### Exercise
Write out the entries below exactly, but only from the line containing "The height and width of the screenshot is (372, 570)." through the line containing "The height and width of the screenshot is (480, 617).", and without the pictures.

### Records for the task
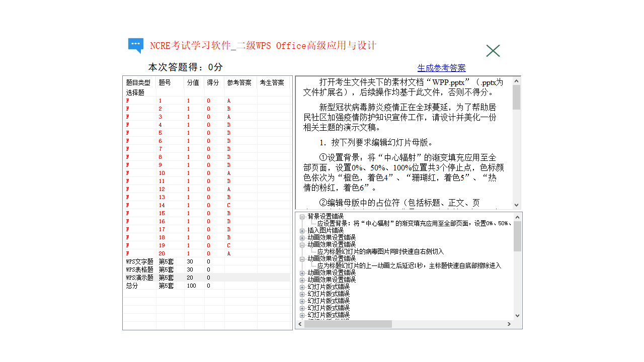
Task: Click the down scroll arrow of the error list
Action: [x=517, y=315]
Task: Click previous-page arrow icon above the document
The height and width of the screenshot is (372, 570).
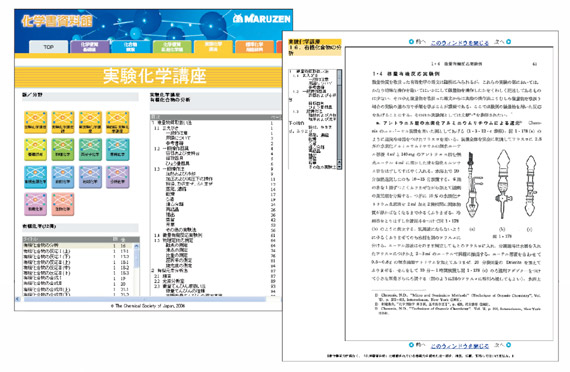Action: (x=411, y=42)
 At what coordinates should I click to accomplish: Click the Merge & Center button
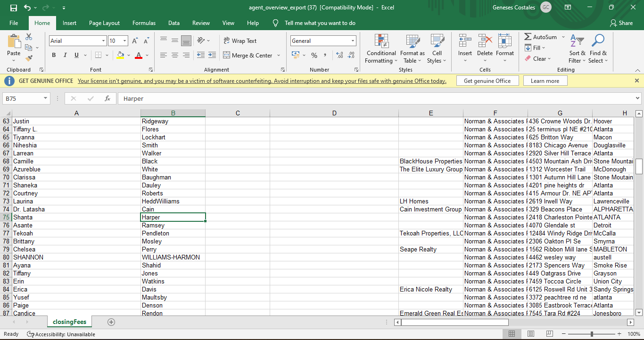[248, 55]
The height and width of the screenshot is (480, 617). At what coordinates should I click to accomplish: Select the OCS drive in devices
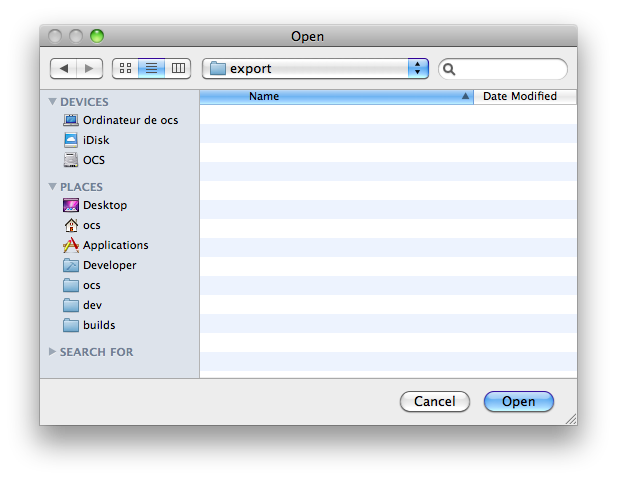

...

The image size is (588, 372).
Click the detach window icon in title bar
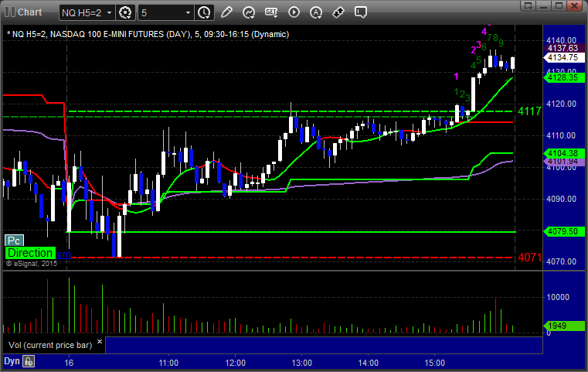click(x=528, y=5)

### Exercise solution
The height and width of the screenshot is (372, 570).
Action: (x=411, y=42)
 At what coordinates should I click to accomplish: Click the Merge & Center button
[248, 55]
The height and width of the screenshot is (480, 617). At what coordinates should I click to accomplish: Select the OCS drive in devices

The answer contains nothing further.